(Work instructions):
The required result is each line of the entries below containing the string "Toggle".

(Beginning of Task inputs)

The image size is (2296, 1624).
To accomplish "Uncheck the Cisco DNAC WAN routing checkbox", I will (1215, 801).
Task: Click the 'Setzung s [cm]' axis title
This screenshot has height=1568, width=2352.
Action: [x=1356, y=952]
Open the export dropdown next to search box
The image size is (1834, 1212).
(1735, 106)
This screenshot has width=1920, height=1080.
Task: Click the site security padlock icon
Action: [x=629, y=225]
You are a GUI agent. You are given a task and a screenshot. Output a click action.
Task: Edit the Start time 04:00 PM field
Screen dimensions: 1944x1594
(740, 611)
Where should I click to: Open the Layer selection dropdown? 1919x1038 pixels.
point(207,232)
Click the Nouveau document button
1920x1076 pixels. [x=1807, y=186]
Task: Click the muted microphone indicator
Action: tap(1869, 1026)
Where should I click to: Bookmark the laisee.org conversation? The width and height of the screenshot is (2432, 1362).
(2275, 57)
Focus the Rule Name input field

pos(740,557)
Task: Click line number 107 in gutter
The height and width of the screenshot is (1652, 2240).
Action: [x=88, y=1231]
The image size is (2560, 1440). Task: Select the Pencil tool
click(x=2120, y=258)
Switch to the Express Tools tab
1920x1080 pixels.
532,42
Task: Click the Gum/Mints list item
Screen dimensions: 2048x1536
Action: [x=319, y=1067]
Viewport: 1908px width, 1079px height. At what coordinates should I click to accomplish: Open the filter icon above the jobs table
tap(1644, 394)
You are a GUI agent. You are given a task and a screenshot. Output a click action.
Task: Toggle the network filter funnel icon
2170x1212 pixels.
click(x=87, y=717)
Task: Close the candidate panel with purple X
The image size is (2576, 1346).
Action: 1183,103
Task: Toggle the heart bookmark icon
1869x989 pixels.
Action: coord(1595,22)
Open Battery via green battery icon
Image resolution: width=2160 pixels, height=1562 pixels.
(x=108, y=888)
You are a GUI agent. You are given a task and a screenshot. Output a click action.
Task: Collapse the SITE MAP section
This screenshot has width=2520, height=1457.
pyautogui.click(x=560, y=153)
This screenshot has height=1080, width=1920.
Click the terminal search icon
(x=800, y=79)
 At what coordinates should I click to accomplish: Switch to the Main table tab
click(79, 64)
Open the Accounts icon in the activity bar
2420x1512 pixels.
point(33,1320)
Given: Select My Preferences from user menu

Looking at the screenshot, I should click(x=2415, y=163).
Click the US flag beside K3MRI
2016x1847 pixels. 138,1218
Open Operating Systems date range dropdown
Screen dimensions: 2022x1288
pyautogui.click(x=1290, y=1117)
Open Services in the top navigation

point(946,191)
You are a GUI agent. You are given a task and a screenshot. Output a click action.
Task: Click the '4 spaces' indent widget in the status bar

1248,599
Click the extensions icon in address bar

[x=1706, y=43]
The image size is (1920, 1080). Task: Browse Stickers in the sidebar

(End of Task inputs)

(Worked solution):
Task: Toggle the network filter funnel icon
Task: Toggle the heart bookmark icon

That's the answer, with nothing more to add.